Although it’s not common for cats and dogs to chew on these plants, it is mildly toxic to pets. Keep it out of reach or spray the rim of the pots with lemon to repel the pet.
Eucalyptus has many health benefits. The leaves are filled with tannins, which help improve airflow and make breathing easier. Just by breathing in the scent from this plant, it can help to lower congestion issues and keep colds at bay.

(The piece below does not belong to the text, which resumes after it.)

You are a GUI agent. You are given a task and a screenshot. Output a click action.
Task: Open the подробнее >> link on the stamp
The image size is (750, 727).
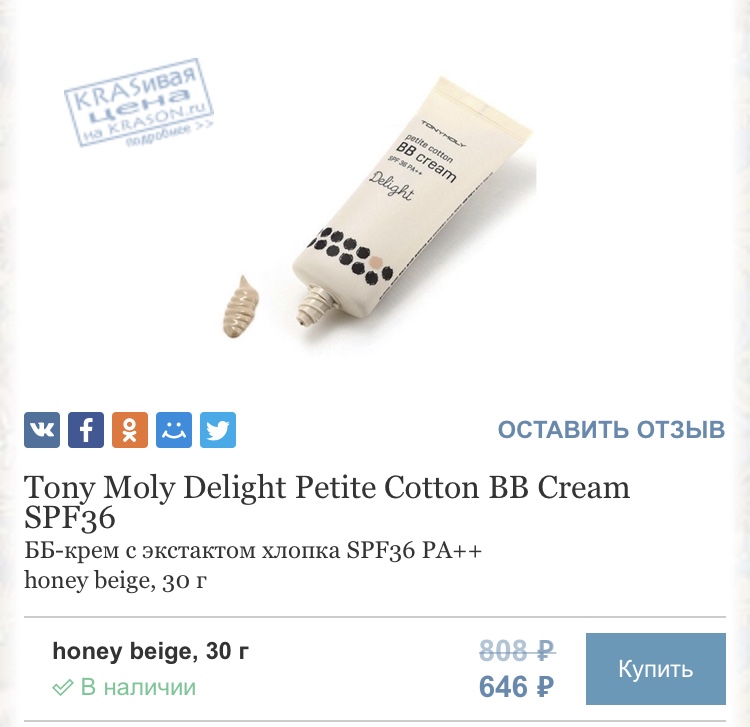pyautogui.click(x=170, y=135)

However, this plant does need a lot of water from spring to fall with less in the winter. Unfortunately, although humans love the scent of eucalyptus, it is not digestible for cats and dogs. Keep the plant out of reach for your pets.
What can you do as a homeowner?
Purifying indoor plants reduce levels of CO2 and increase relative humidity. Reducing the toxicity in the indoor air of your home can be done. Besides adding these air-purifying houseplants, there are other things you can do:
- Invest in air filters – Check that the filters in your heating and air conditioning units are changed on a regular basis to ensure the best possible air quality.
- Eliminate the use of some household products – Aerosols and spray cans are the primary sources of carcinogenic xylene, toluene, and ammonia.
- Open your windows – Even in the winter, it is good to let in a bit of fresh air unless you live in a polluted environment. Tightly sealed homes may be energy efficient, but you may be trapping the toxins. Circulate air to let them out.
It would take a lot of plants to completely clean the air. Plus plants do work more slowly than is optimal. However, indoor houseplants can still improve your air quality and add a nice look to your décor.